The crude oil tanker United Kalavryta, carrying 1 million barrels of crude from the Kurdish north of Iraq, is at anchor off the coast of Texas out of U.S. jurisdiction.
The federal Iraqi government filed a case in the U.S. courts against the possible unilateral sale of oil from the semiautonomous Kurdish north of Iraq in the U.S. market. Washington has sided with Baghdad in the assertion that sales of Iraqi oil must go through the federal Iraqi government, arguing Kurdish oil sales are in violation of the Iraqi constitution.

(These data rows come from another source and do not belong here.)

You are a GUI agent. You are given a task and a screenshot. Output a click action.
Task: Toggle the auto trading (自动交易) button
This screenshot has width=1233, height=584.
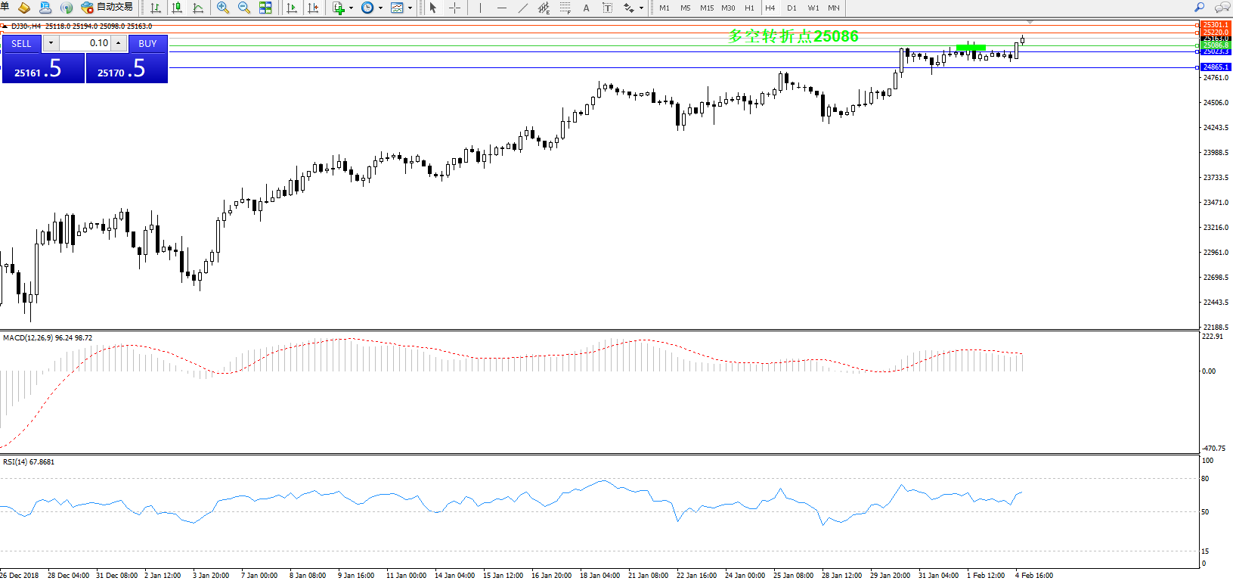click(107, 8)
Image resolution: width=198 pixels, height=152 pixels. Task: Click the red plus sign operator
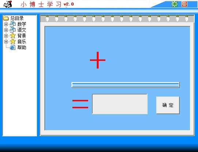coord(98,60)
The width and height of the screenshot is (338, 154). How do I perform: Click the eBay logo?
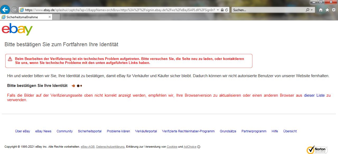click(x=17, y=30)
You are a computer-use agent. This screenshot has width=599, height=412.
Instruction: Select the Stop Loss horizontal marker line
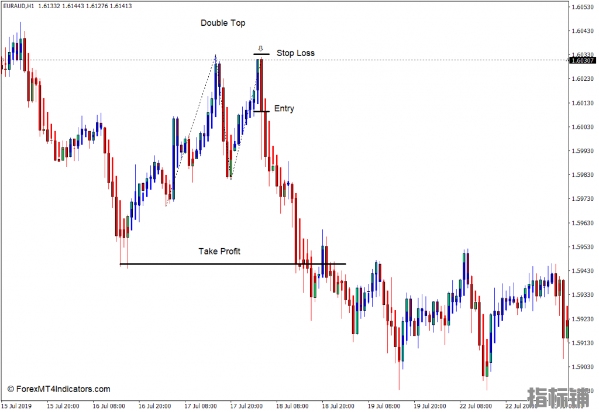261,54
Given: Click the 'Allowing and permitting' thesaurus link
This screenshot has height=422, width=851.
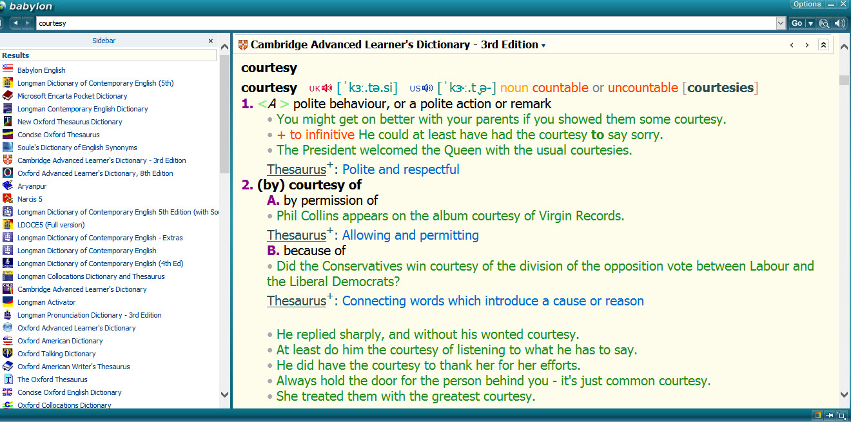Looking at the screenshot, I should point(410,235).
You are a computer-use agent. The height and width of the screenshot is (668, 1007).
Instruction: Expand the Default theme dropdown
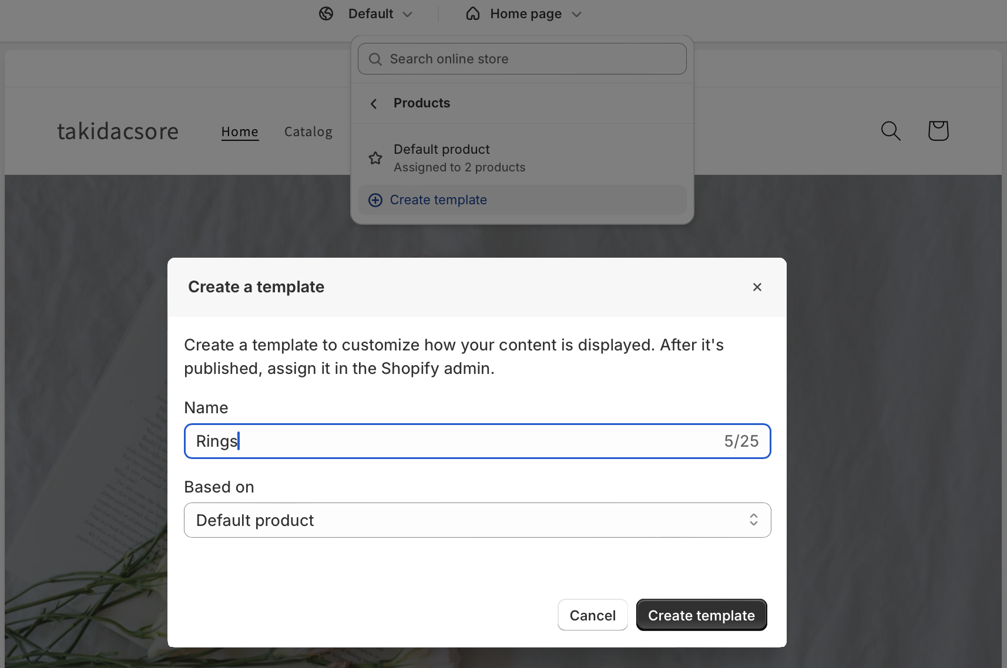click(x=380, y=14)
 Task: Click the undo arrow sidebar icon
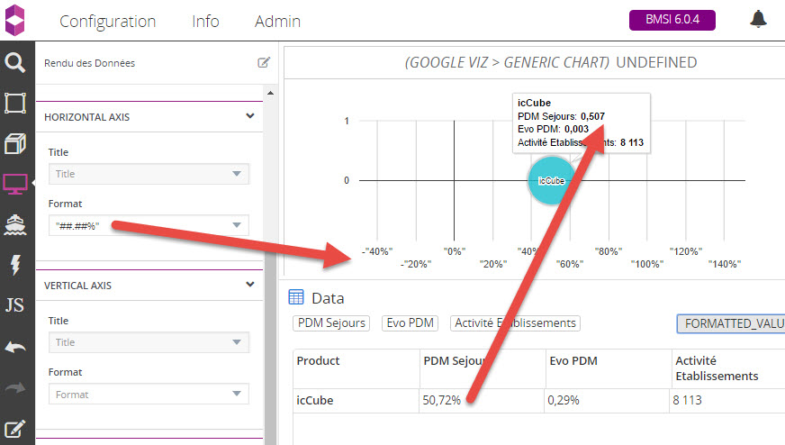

State Department spokeswoman Marie Harf told reporters Thursday the government's policy position was clearly in line with Baghdad's. The issue should be resolved in a manner consistent with the Iraqi constitution, but there's no moratorium on Iraqi oil sales in the United States.
"There is no U.S. ban on the transfer or sale of oil originating from any part of Iraq," she said. "As in many cases involving legal disputes, however, the U.S. recommends the parties make their own decisions with advice of counsel."
The semiautonomous Kurdistan Regional Government and the federal government have made competing claims over the legality of Kurdish oil sales. Harf said the Kurdish government may face legal consequences, but both sides are called on to find a negotiated resolution to the issue.